Os fumos sagrados


No domingo passado, perguntaram-me no fim da Missa, o porquê do incenso e porque é que a umas coisas se incensam de uma maneira e a outras de outra. Prometi escrever sobre o assunto e cá vai.
É uma ideia errada a de que os turíbulos (defumadores de metal presos a três correntes onde se queimam grãos de incenso) começaram por se usar nas igrejas para eliminar maus odores. Esta ideia, muito ligada ao Botafumeiro da Catedral de Santiago de Compostela - aí sim poderia estar incluído esse objectivo - é muito circunstâncial. A principal razão, anterior ao cristianismo e até ao judaísmo, é a de adoração às divindades. Há registos das religiões orientais em que se fala de queimar resinas e outras plantas aromáticas em louvor das divindades.
Mas podemos atribuir, na Igreja Católica, a origem do uso do incenso ao povo judeu. Na Bíblia temos algumas narrações deste ritual de queimar incenso em honra do Senhor. Baste-nos como exemplo o que se narra no Livro do Êxodo sobre a construção do Templo em que se prevê o altar dos perfumes - o lugar onde se queimava o incesno aromático.
No cristianismo, é pelo século IV que aparecem os primeiros rituais de queimar o incenso nas Eucaristias. A razão é obvia: com a liberdade de culto e o fim da perseguição dos cristãos e com a construção livre das igrejas, torna-se mais fácil enriquecer as cerimónias litúrgicas.
O uso do turíbulo, que ao longo dos séculos conheceu várias formas, não é só um objecto onde se queimam os grãos de incenso. O ritual tem a sua dignidade: não é balançado nem arremessado; é apresentado, elevado e conduzido em direcção da pessoa ou udo objecto que se quer incensar.
O sentido espiritual do incenso é duplo: por um lado é um ritual de adoração às coisas sagradas e por outro o fumo do incenso é comparado às nossas orações que sobem até Deus. É assim que se reza no salmo 140: "Suba até vós a minha oração como incenso / elevem-se munhas mãos como oblação da tarde".
São várias as celebrações onde se pode usar o incenso. Normalmente usamo-lo em celebrações de grande solenidade.
Quem e o que é que se incensa? Antes de mais a Deus. A Ele se eleva o fumo do incenso. Por isso, tomando por exemplo a celebração da Missa, se incensa logo no início o altar, a cruz, e a imagem de algum santo, se for caso disso. Na Páscoa, por exemplo, pode-se incensar o Cirio Pascal, sinal da presença de Jesus Ressuscitado na sua Igreja.
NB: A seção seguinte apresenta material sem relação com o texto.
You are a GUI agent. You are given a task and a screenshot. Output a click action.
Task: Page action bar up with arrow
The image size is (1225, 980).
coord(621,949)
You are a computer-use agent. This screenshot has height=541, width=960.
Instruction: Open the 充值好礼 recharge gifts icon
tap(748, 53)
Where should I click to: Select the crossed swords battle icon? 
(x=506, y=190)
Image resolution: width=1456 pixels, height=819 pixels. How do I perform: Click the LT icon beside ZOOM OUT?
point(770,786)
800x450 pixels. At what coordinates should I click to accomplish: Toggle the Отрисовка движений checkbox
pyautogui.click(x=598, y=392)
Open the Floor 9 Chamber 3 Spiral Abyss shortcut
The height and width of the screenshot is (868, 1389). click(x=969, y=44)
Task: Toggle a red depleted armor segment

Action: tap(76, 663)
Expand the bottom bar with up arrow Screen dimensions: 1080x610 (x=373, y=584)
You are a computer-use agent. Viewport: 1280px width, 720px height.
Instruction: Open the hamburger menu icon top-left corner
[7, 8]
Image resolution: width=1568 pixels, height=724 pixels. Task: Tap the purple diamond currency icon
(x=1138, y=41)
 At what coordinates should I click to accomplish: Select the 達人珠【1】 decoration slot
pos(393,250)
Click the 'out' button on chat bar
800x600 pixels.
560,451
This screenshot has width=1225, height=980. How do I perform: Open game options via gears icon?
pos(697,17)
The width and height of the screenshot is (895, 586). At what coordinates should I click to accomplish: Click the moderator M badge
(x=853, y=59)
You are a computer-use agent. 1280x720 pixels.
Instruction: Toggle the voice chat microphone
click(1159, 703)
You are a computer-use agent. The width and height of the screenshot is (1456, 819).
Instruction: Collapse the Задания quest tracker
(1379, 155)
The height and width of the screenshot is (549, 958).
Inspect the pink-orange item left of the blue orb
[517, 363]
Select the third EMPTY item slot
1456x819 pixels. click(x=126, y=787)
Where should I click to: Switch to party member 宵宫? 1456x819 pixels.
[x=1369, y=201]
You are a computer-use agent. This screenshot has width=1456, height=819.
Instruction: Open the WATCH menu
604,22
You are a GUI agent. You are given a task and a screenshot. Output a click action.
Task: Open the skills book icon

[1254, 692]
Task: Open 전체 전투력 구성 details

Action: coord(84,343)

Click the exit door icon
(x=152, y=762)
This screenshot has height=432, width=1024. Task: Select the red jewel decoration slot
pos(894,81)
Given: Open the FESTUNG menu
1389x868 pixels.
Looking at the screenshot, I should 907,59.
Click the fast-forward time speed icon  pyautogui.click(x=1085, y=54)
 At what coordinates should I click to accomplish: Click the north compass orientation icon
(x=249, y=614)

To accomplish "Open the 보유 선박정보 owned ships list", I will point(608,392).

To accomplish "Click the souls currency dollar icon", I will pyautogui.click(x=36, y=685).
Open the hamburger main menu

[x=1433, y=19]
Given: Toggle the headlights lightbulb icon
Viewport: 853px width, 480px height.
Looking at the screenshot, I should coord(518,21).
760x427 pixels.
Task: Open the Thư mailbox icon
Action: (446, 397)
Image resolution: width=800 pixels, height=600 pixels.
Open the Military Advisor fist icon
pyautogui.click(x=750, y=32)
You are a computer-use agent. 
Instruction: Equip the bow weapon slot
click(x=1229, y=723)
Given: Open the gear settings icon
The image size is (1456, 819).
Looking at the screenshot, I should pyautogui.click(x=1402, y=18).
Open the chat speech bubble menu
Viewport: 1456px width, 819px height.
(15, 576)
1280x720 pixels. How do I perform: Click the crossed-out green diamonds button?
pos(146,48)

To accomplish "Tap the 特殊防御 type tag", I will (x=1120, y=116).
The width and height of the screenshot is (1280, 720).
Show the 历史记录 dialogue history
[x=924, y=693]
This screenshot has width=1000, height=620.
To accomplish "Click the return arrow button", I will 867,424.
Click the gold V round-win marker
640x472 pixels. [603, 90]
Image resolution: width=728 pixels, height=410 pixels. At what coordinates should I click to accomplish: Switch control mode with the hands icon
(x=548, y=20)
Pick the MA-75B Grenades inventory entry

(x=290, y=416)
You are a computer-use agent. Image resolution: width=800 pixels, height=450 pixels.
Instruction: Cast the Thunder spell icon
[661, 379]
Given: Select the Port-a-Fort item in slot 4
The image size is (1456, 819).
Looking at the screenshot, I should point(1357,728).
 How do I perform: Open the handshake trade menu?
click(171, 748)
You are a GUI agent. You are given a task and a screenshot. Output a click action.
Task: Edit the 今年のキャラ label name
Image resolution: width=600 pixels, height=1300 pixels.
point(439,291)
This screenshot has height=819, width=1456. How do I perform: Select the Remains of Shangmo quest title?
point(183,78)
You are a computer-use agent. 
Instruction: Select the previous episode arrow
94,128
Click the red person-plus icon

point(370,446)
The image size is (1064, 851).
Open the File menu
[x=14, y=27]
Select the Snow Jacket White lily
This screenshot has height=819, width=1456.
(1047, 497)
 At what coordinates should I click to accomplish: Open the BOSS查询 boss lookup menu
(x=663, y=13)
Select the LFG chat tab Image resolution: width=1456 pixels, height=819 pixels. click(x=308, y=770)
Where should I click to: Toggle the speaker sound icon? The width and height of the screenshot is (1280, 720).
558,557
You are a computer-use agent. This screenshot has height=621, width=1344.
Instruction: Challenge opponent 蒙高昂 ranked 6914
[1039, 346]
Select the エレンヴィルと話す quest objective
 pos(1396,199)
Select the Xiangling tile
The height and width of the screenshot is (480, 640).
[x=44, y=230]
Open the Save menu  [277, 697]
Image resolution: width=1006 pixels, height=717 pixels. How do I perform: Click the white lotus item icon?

Depois o livro dos Evangelhos. É a Palavra de Deus que merece a nossa veneração. Finalmente incensa-se o pão e o vinho, matéria do sacramento da Eucaristia que se vai tornar o Corpo e Sangue do Senhor.
Um outro grupo de incensações é o das pessoas. Também nós somos incensados porque fazemos parte do povo sacerdotal. O primeiro a ser incensado é o que preside à assembleia; depois os sacerdotes que com ele concelebrem e finalmente o povo.
Pode fazer-se a pergunta: mas então não é só a Deus que se incensa? Porque é que se incensam as pessoas? Respondo com outra pergunta: E nós não somos templos onde Deus habita?
Antes do Concílio Vaticano II havia regras muito precisas sobre o modo de incesar. Caíram em desuso a partir do Concílio. Agora não uma regra definida, embora os usos e costumes tentem manter-se fiéis ao que se fazia antes.
Normalmente com o túribulo aparece uma caixa de seu nome naveta (porque se parece com uma nave) onde se guardam os grãos de incenso. A fotografia ilustra um pouco os dois objectos.
Pessoalmente gosto de usar o incenso. Além de enriquecer a celebração, sinto que toda a assembleia que está ali comigo fica envolvida naquela nuvem perfumada que sobe para Deus. Pena que algumas pessoas vejam no incenso uma tentativa do "regresso ao antigamente".